Recently I had to build a custom form for VSU’s implementation of R25 by CollegeNet. The form was designed to allow individuals to schedule an event at VSU using our facilities and equipment. The form is a multi-part form that branches off at the third page based on prior answers.
One of the hurdles in the form creation was the necessity of validating the form input on a page before proceeding to the next part of the form. While this fairly routine process can be accomplished by using a self-referencing form and validating the contents of the $_POST superglobal, the number of form elements made it somewhat cumbersome.

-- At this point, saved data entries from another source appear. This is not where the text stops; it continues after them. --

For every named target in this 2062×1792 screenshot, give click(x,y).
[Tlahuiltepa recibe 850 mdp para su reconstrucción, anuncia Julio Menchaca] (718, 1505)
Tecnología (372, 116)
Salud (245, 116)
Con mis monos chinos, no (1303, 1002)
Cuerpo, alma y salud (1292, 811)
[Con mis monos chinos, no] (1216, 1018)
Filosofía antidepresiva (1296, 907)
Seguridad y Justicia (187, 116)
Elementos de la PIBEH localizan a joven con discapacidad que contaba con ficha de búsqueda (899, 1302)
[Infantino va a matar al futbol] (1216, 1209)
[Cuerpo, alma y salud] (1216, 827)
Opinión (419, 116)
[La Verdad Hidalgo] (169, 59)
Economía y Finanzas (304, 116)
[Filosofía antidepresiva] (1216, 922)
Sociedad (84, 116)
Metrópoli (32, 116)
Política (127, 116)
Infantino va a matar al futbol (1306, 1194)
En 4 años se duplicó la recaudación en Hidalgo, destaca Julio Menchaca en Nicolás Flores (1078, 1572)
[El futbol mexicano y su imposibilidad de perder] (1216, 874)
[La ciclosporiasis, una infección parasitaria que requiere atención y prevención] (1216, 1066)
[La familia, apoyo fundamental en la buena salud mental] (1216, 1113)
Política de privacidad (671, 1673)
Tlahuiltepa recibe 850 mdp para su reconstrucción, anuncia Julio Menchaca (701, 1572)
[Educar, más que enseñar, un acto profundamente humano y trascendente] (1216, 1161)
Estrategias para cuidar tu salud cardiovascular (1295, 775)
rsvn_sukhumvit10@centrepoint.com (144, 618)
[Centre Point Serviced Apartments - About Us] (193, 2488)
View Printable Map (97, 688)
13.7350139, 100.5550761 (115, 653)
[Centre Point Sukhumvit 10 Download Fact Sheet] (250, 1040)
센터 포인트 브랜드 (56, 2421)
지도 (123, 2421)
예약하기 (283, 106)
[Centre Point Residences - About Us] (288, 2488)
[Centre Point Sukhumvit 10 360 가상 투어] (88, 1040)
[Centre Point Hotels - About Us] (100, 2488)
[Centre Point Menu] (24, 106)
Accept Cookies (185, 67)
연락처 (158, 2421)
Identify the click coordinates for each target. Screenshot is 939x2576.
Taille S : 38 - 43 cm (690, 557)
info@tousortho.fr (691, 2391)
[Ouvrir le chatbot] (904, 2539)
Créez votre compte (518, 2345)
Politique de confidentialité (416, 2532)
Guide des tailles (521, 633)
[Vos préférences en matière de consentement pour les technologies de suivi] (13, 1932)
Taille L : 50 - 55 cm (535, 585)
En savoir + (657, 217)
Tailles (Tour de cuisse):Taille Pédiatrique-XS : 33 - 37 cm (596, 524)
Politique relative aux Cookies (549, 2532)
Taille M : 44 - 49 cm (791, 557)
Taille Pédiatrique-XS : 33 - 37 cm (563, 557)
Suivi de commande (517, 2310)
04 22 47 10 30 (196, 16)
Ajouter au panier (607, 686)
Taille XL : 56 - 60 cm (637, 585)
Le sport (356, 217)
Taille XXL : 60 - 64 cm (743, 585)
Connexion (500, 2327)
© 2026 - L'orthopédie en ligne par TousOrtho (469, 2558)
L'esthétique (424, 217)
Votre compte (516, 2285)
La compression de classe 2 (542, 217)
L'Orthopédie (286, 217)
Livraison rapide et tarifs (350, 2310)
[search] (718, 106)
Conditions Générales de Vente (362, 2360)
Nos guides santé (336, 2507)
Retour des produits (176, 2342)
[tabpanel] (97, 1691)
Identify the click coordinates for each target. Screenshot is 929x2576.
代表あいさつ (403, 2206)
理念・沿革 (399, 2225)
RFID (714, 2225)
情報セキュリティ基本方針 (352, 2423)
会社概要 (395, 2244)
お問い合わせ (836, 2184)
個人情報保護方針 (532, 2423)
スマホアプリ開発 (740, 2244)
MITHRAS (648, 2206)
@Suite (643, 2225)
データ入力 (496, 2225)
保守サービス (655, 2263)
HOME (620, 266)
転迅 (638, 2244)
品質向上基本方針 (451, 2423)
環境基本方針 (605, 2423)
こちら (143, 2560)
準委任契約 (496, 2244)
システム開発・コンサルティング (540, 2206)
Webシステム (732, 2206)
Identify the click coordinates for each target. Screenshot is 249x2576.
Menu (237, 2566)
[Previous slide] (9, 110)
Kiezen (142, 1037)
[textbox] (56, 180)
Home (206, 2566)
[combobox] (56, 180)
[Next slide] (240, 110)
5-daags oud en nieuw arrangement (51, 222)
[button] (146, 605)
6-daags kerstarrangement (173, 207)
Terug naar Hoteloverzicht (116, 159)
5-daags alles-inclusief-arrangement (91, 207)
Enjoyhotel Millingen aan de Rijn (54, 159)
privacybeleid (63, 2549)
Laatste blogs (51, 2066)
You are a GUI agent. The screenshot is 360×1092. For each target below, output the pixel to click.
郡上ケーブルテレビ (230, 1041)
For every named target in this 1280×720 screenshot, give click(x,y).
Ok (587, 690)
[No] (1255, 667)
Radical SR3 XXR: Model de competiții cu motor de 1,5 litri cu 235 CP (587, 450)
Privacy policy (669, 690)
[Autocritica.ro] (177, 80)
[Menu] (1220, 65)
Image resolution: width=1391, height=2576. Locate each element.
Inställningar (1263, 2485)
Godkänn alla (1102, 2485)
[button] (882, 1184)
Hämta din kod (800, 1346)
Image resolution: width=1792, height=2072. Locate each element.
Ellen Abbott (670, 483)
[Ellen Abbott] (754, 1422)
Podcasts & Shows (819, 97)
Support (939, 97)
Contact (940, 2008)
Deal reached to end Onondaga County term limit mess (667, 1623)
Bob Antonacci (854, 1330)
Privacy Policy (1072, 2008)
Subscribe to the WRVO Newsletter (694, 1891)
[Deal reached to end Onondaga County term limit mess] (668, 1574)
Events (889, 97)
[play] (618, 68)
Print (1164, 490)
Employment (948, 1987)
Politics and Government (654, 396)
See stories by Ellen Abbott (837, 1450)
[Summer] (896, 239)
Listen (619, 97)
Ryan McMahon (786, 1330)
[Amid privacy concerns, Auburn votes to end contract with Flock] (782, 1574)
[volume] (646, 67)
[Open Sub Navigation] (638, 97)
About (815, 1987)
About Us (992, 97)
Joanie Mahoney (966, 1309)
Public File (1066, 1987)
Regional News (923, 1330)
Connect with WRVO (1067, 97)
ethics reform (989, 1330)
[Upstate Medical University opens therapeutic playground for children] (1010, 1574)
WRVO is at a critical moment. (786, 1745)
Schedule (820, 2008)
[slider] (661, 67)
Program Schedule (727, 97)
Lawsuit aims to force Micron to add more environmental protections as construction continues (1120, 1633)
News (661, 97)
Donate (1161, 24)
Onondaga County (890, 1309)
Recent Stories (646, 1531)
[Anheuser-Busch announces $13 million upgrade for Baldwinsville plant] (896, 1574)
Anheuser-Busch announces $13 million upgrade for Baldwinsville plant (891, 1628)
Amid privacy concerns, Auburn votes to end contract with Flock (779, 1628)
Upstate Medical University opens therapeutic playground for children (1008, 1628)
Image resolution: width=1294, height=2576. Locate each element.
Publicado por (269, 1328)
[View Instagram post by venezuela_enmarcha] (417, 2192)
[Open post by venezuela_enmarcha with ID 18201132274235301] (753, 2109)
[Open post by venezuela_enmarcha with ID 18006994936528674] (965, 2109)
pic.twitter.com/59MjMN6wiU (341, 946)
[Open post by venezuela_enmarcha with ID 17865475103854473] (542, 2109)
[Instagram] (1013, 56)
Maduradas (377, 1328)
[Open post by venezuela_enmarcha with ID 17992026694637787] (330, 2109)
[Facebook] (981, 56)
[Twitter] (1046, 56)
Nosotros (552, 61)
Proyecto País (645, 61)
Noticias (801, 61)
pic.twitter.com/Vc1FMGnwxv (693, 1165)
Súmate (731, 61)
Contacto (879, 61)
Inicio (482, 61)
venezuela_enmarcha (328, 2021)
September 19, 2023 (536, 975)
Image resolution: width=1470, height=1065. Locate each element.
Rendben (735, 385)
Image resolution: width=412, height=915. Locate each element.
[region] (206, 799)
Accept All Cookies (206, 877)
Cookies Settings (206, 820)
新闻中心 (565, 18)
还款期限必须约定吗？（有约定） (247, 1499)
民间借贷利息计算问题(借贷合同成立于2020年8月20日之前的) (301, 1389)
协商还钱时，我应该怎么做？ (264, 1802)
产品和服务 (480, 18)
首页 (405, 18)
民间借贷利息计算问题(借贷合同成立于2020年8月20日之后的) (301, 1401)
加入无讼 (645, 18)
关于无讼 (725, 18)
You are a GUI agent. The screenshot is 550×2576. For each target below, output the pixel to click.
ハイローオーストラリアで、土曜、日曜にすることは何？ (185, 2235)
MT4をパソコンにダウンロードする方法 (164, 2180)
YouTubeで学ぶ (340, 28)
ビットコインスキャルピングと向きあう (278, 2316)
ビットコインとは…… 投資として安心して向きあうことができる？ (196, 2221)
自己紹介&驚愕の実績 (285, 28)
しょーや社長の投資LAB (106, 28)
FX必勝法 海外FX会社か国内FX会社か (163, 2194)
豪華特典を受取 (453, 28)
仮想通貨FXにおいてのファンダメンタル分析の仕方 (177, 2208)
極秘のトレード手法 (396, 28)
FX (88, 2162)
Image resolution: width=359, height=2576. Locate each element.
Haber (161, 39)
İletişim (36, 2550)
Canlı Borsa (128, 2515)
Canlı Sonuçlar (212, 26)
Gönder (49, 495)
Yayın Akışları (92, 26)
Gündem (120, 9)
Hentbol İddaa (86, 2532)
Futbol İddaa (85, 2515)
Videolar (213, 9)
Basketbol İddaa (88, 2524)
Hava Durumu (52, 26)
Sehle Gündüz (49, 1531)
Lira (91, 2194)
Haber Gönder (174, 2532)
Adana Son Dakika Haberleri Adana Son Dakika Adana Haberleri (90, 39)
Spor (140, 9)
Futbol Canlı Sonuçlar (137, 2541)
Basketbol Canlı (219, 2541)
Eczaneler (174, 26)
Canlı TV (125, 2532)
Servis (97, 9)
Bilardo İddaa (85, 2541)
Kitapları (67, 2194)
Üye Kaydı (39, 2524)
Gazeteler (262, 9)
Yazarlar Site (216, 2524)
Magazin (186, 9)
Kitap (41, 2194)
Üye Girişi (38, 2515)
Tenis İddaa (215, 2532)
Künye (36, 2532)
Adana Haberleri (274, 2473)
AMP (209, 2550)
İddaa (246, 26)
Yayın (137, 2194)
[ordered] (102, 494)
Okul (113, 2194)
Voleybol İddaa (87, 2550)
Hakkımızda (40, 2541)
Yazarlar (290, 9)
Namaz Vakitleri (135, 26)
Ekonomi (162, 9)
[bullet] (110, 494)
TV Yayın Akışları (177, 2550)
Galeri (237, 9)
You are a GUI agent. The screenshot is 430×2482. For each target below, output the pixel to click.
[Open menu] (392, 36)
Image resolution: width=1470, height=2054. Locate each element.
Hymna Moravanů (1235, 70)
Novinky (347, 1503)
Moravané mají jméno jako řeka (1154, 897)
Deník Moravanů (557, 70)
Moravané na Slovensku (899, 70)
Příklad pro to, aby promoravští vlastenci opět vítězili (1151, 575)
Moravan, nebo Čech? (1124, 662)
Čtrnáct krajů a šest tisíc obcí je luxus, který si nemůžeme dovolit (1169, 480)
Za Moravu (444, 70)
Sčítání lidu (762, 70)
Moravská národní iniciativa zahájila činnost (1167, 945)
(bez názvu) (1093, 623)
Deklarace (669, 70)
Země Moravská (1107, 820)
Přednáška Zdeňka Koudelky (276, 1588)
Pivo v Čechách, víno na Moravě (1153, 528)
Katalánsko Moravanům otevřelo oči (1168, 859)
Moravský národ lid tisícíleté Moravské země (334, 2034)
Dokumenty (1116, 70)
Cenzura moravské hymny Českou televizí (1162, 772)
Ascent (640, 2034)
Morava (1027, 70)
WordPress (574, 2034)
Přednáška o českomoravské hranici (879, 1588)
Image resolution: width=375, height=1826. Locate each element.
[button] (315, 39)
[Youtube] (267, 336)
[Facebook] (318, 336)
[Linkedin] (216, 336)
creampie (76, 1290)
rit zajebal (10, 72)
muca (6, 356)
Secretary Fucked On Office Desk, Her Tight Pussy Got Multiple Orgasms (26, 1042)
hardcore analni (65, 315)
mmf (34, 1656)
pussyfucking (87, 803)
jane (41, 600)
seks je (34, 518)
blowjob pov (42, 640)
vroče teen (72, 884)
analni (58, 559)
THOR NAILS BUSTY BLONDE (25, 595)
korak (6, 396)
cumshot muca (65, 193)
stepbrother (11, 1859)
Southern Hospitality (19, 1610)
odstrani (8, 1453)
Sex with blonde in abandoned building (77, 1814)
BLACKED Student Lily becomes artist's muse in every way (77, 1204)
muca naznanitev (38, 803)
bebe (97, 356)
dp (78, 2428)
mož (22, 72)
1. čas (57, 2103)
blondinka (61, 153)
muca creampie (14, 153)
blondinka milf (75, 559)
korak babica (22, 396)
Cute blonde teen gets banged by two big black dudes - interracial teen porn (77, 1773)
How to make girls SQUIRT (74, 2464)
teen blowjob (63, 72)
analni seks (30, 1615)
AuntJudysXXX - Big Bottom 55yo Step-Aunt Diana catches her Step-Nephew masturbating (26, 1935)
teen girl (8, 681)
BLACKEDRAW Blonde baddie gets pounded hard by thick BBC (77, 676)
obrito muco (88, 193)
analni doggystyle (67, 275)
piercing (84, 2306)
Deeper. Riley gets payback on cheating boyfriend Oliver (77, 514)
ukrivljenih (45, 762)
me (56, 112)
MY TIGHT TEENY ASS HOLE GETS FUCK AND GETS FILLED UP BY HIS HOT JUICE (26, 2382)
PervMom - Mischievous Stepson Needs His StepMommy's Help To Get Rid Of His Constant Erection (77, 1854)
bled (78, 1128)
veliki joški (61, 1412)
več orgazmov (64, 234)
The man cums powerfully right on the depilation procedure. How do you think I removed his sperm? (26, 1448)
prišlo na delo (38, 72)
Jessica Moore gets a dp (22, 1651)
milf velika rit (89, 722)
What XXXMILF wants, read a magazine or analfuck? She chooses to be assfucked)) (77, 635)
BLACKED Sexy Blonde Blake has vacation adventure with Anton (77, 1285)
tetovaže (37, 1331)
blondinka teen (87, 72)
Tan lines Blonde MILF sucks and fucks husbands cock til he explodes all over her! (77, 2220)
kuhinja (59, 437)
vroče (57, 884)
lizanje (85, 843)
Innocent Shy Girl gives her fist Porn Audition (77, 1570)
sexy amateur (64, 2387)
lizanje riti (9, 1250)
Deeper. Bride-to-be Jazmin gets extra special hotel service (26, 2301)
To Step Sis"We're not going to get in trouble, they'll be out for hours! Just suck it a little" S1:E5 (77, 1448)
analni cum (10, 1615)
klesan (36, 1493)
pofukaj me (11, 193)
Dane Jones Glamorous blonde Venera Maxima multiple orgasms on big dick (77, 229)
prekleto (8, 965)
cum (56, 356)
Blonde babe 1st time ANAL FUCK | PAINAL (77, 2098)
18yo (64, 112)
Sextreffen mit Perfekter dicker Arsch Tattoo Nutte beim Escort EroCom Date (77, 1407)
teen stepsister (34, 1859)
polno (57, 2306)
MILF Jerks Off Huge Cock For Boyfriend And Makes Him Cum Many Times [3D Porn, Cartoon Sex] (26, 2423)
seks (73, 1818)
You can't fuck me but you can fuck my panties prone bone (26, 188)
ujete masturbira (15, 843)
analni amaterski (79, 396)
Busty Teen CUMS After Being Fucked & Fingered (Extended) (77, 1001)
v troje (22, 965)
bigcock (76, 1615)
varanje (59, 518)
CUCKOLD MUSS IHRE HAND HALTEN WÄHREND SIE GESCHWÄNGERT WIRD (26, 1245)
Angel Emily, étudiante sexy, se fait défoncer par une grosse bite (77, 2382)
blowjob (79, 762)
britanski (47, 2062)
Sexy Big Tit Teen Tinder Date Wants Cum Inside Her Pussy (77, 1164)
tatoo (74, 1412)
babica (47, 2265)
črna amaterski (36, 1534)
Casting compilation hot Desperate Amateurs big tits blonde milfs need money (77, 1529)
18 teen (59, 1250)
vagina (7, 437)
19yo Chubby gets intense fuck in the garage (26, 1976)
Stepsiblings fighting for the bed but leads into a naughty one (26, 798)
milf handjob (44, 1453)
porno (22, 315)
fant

Enter the PHP Form Validation Script. While searching for some ways to make the validation more painless to code, I ran across a nifty PHP script at the HTML Form Guide website. It is a object-oriented PHP script that make it much easier to do the validation on html form elements. There are quite a few pre-defined validation descriptors, plus a method that allows for overriding the DoValidate function to create your own custom descriptor.
There is one thing that I would like the script to handle natively:
- use of a “pretty” or “friendly” name in the validation error messages, currently it displays the element name
There is also an undocumented validation descriptor in the script. The pre-defined selone is used for a select/option element. According to the code the default error message is “Please select an option for %s” and it check to ensure that the value for the element is set and that the value is less than or equal to zero. If either of those check fail then the error message is displayed.